Quel beau rapport ! Ce réquisitoire à charge me conviendrait tout à fait si le rapporteur en tirait les conséquences en proposant un avis défavorable à l'adoption des crédits de cette mission. Vous évoquez l'augmentation substantielle des crédits : mais compte tenu du niveau d'inflation, heureusement que ce budget augmente de 6% ! Cet effort doit être relativisé. Je rejoins le rapporteur sur la crise d'attractivité du métier enseignant. Les chiffres inquiétants concernant les candidats aux concours et les postes non pourvus ont rythmé l'année 2022. Je doute que les choses s'améliorent lors des concours de 2023 : le report de la date limite d'inscription, faute de candidats en nombre suffisant, montre que les problèmes de recrutement de 2022 risquent de perdurer. Cette crise du recrutement s'explique en partie par le faible niveau des rémunérations. Le gouvernement nous promet un choc d'attractivité, cristallisé autour de trois chiffres clé : la promesse d'un salaire minimum de 2 000 euros en début de carrière, une hausse moyenne des rémunérations de 10%, et 935 millions d'euros de revalorisations, qui doivent toutefois être rapportés à des effectifs considérables (856 500). Le gouvernement a fait le choix de cibler les vingt premières années d'exercice. Quid des autres enseignants ? Nous assisterons très certainement à un nouvel « effet de plateau ». Ils pourront, nous dit-on, accéder plus facilement aux grades, hors classe et classe exceptionnelle, assortis de rémunérations plus élevées. Mais nous savons, le rapporteur l'a indiqué, que ces promotions sont très tardives concernent une proportion très faible des enseignants... On leur propose aussi les revalorisations conditionnelles inscrites dans le « pacte » : il s'agit de travailler plus pour gagner plus, alors que leur charge de travail est déjà bien lourde. Nous sommes très fermement opposés à cette part conditionnelle de la revalorisation.
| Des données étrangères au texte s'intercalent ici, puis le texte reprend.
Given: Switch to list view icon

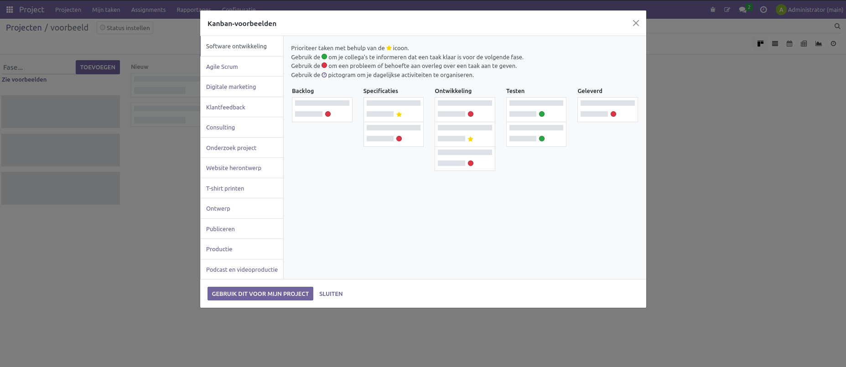Looking at the screenshot, I should pos(775,44).
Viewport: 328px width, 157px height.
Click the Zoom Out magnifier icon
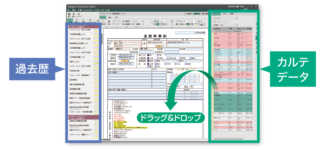158,21
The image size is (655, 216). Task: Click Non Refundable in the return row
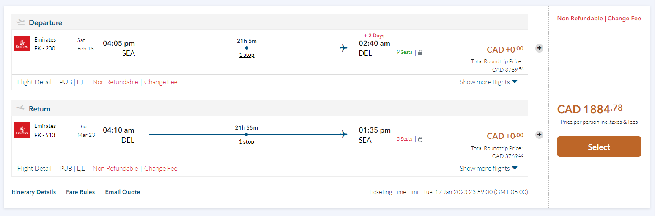point(115,169)
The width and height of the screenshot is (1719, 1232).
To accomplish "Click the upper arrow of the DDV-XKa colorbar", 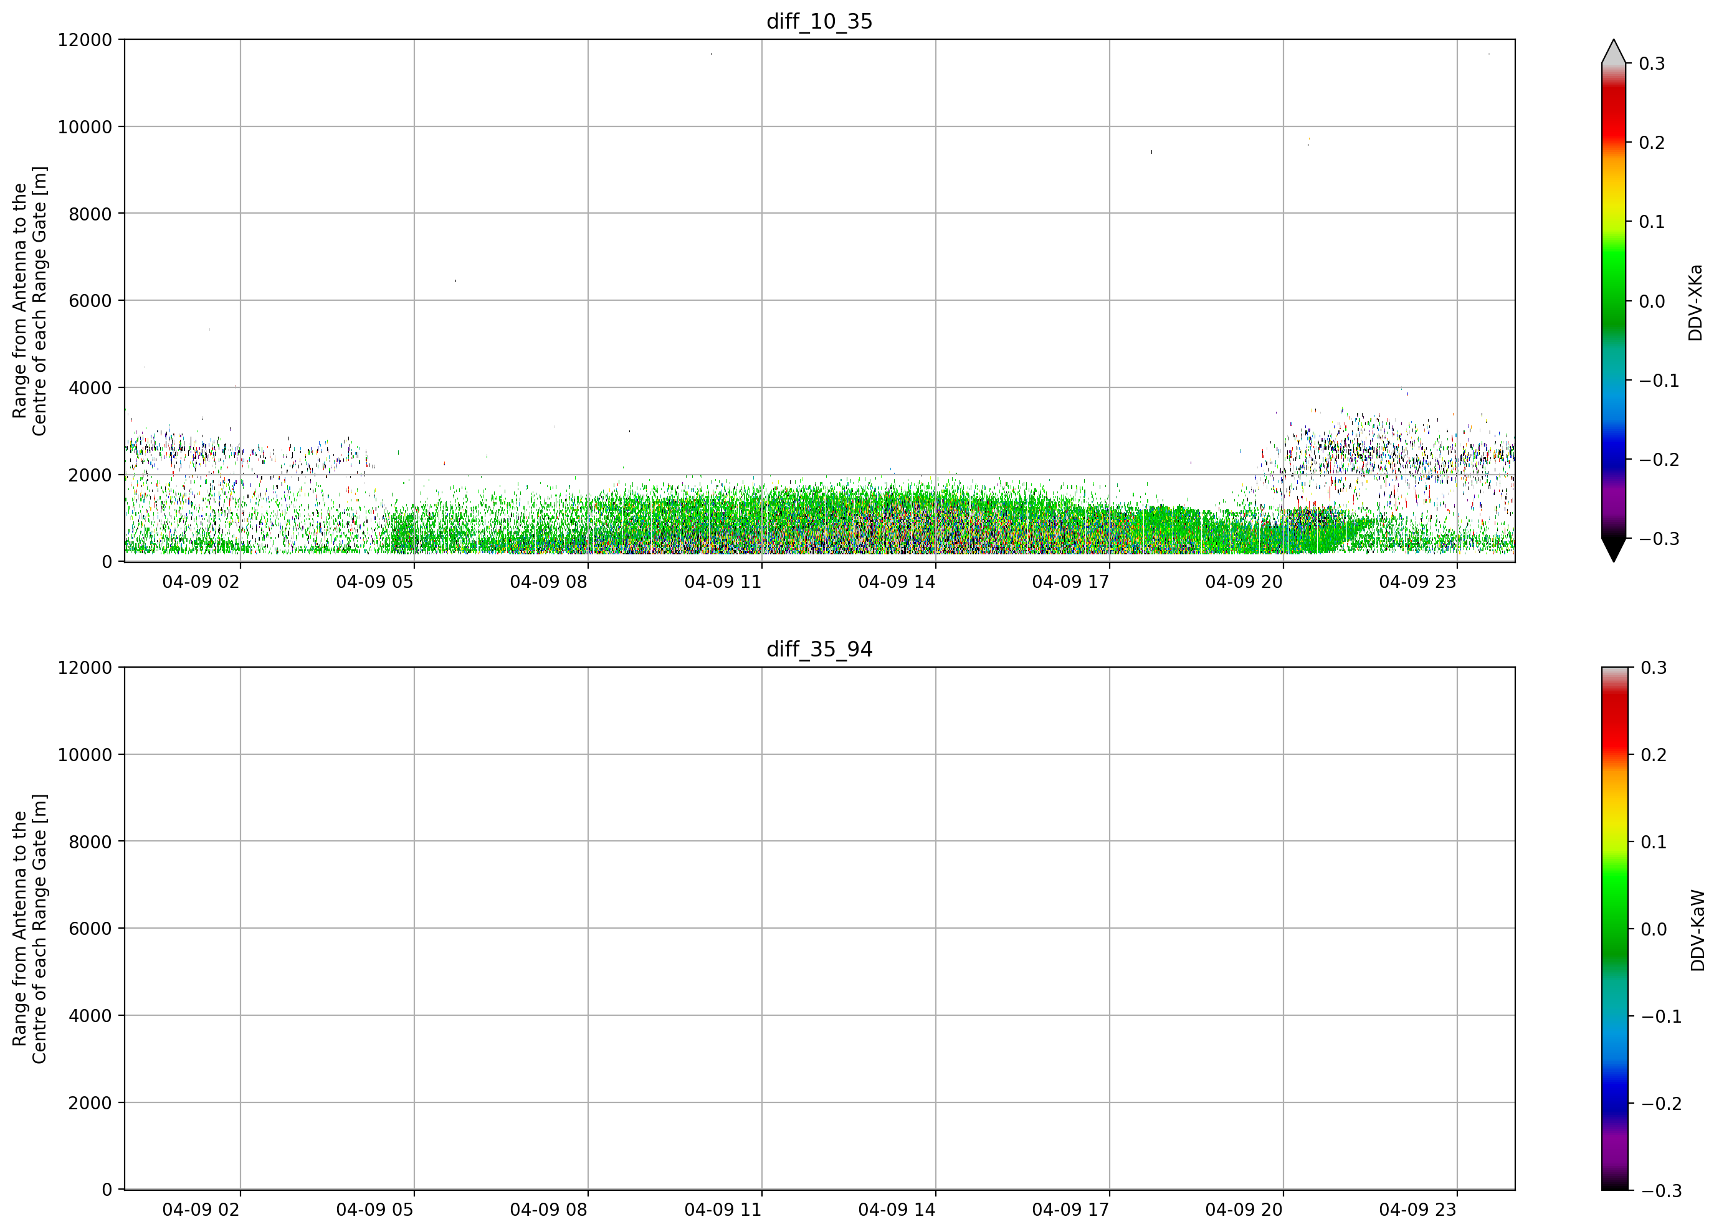I will click(x=1614, y=51).
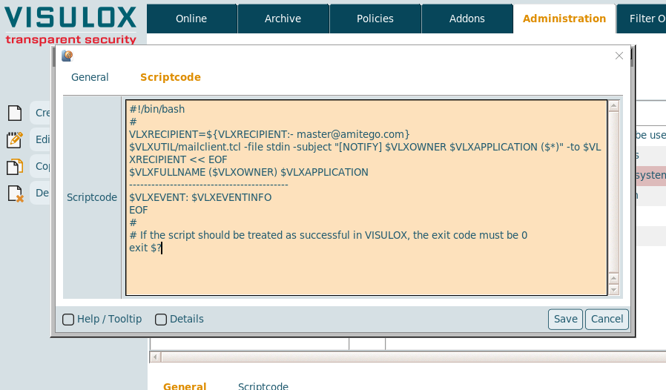Viewport: 666px width, 390px height.
Task: Click the dialog's application icon in title bar
Action: (67, 56)
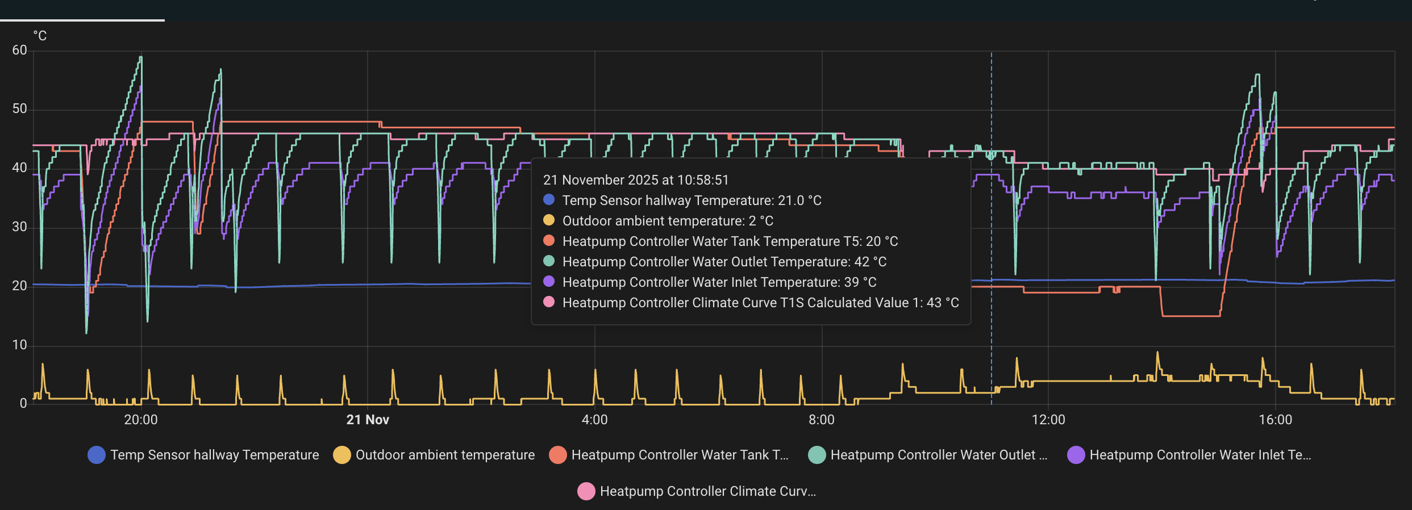Image resolution: width=1412 pixels, height=510 pixels.
Task: Toggle Heatpump Controller Climate Curv legend text
Action: coord(707,491)
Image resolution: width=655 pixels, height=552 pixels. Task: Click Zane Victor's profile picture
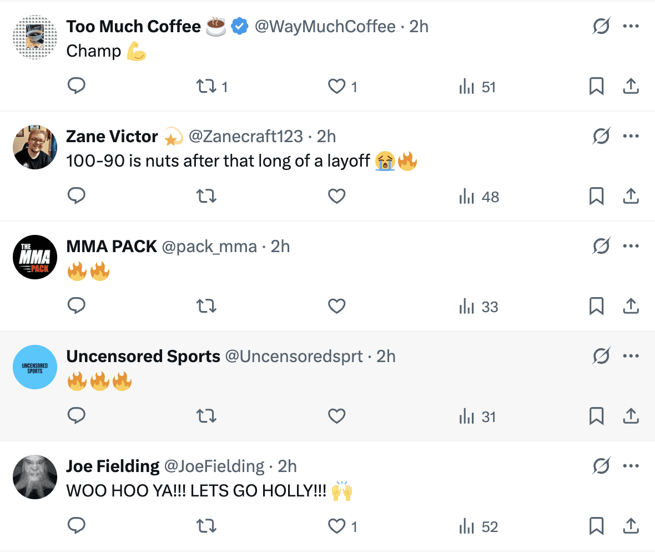[x=35, y=147]
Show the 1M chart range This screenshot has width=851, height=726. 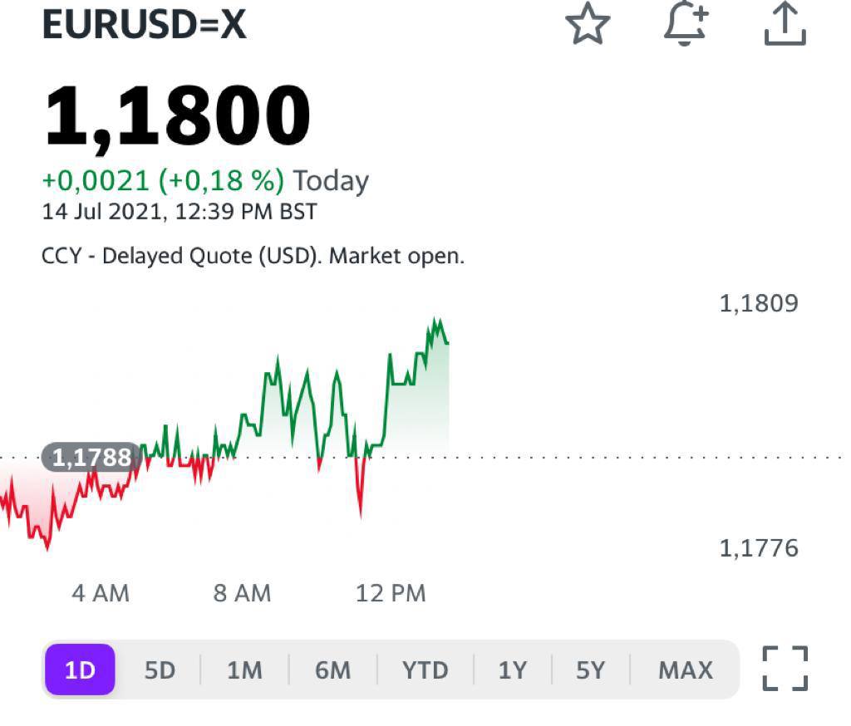pyautogui.click(x=244, y=670)
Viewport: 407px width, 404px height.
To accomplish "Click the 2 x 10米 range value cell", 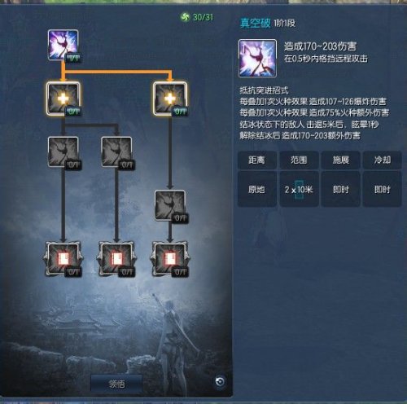I will 299,189.
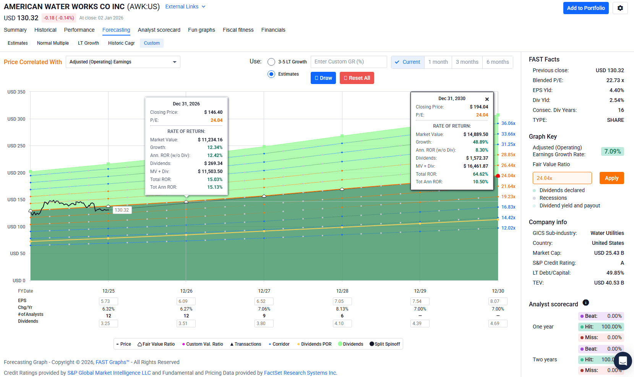634x377 pixels.
Task: Click red 24.04x fair value marker
Action: pos(498,176)
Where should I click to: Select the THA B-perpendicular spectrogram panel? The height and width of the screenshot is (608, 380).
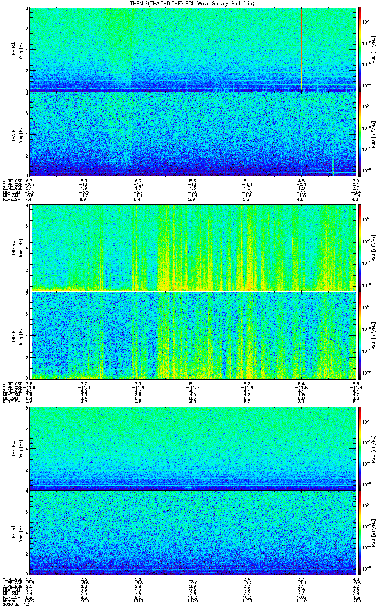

Je ne suis pas sûre que le gouvernement ait pris la mesure de la désaffection profonde qui frappe aujourd'hui le métier d'enseignant. Elle tient aussi à leurs conditions d'exercice, cela a été dit. À cet égard aussi, le projet de loi de finances interroge. Je pense aux suppressions de poste, qui sont dans le premier degré sont en décalage complet, à mon avis, avec les objectifs d'amélioration du taux d'encadrement. Nous nous sommes interrogés, avec Annick Billon et Max Brisson, dans notre rapport sur le bilan du dernier quinquennat en matière éducative publié au cours de la précédente session, sur les besoins suscités par ces mesures de dédoublement et de plafonnement des effectifs. 7 500 postes ont été supprimés entre 2018 et 2021. Dans certains établissements, la situation est très dégradée, comme je l'ai constaté dans mon département de la Drôme. Ces suppressions peuvent compromettre l'existence de l'association sportive ou la poursuite de l'éducation au développement durable, ou se traduire par des fermetures de classes qui impliquent des effectifs accrus et de moins bonnes conditions de travail et d'études.

S'agissant de l'école inclusive, on peut saluer la création de 4 000 postes d'AESH et la revalorisation de leur rémunération à partir de la rentrée de 2023. Mais leur situation précaire demeure une vraie préoccupation. Nous aurons l'occasion d'en débattre lors de l'examen de la proposition de loi relative à la rémunération des AESH et des assistants d'éducation, dont je suis rapporteure.

Quant au fonds d'innovation pédagogique (FIP), inscrit dans les crédits de la mission « Investir pour la France 2030 », il sera doté de 150 millions d'euros en 2023, dans le sillage de l'expérimentation conduite à Marseille. Cette logique d'appel à projet me paraît très contestable : on répond à la demande au lieu de répondre aux besoins ! Cette méthode pose la question des établissements qui ne seront pas en mesure, faute de temps par exemple, de présenter un projet. Elle est potentiellement créatrice d'inégalités. Nous avons constaté à Marseille que des établissements prioritaires étaient laissés au bord du chemin. Pour ma part, je préfère la logique de l'équité à celle du marché. Nous devons offrir à tous les enfants les mêmes chances. Mon groupe votera contre les crédits de cette mission.